- [Task brief]:
Your task is to copy the lines of the data below from the line holding "You are a computer-use agent. This" through the line holding "Instruction: Check the Shoes product checkbox", inclusive, exactly and with nothing added.
[[ Task material, beginning ]]
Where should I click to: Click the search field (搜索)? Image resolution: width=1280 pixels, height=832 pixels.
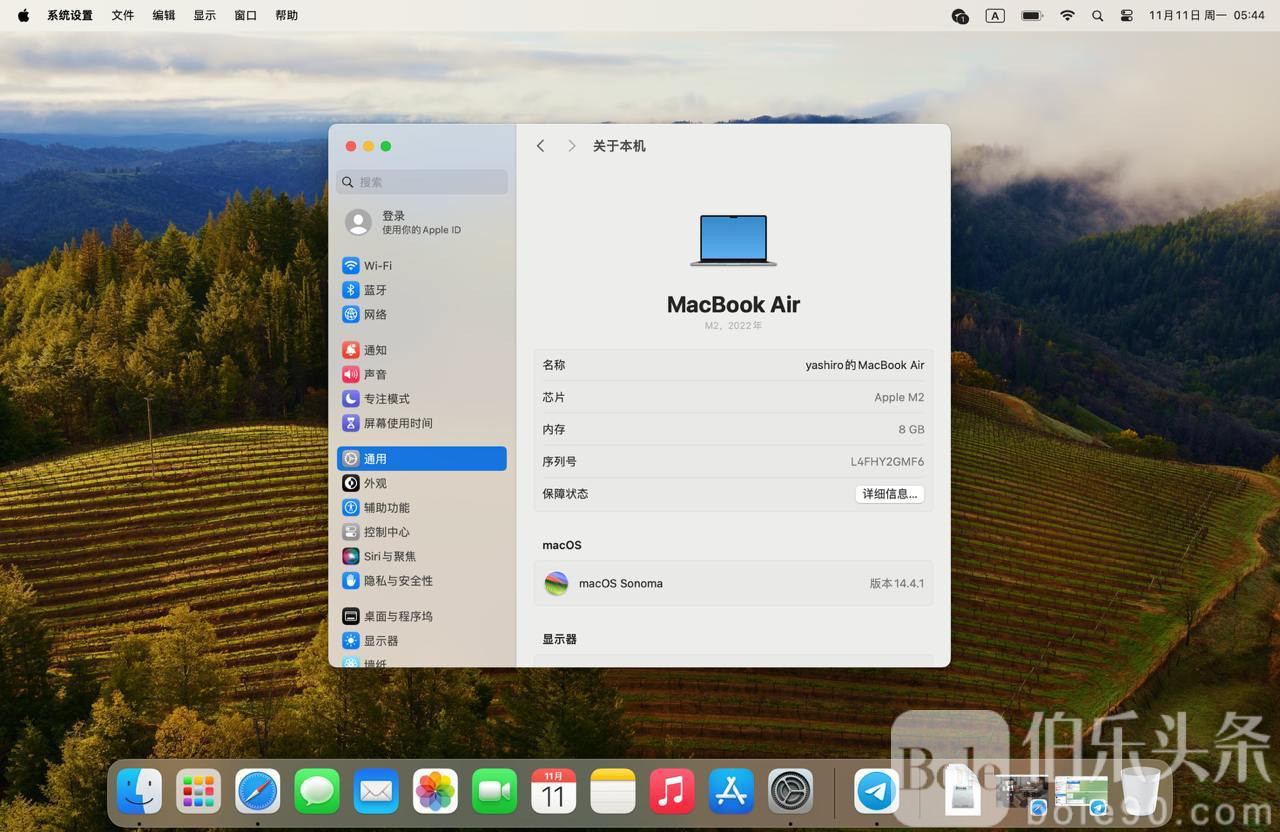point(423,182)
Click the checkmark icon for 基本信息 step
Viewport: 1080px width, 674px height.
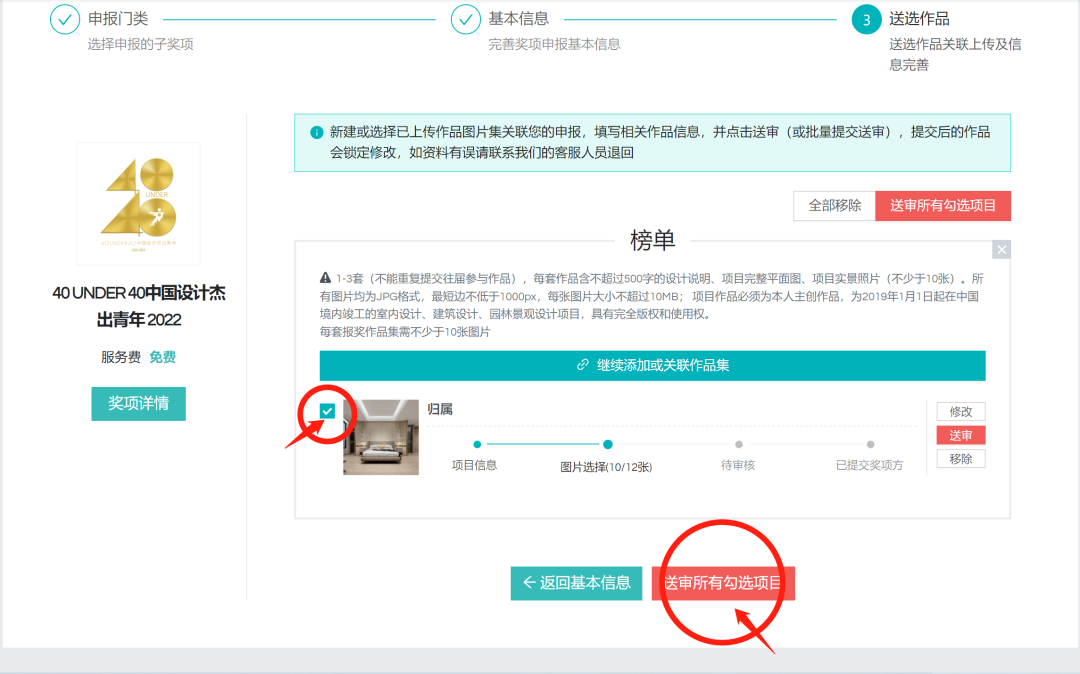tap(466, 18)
[[ Task material, end ]]
[[ Task material, beginning ]]
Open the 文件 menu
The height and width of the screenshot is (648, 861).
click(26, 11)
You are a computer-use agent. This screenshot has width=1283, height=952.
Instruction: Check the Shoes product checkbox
[[ Task material, end ]]
[[ Task material, beginning ]]
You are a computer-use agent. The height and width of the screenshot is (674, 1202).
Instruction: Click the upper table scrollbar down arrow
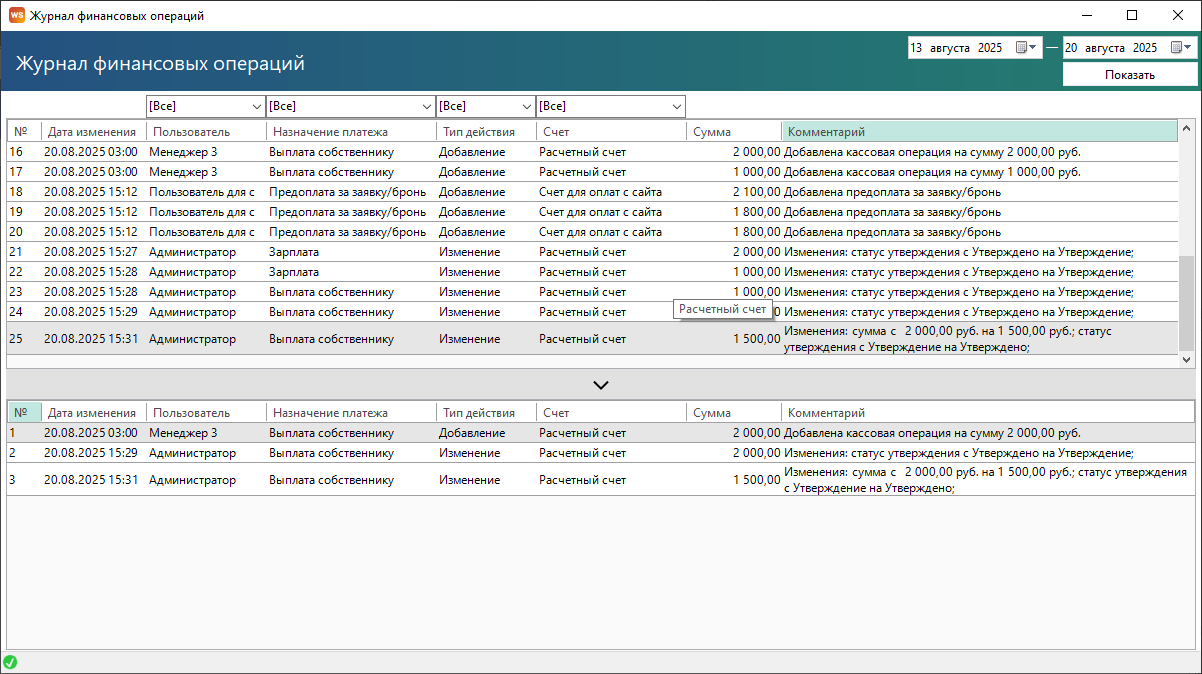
[[ Task material, end ]]
- [Problem solution]:
You are a computer-use agent. This screenshot has width=1283, height=952.
Instruction: Check the Shoes product checkbox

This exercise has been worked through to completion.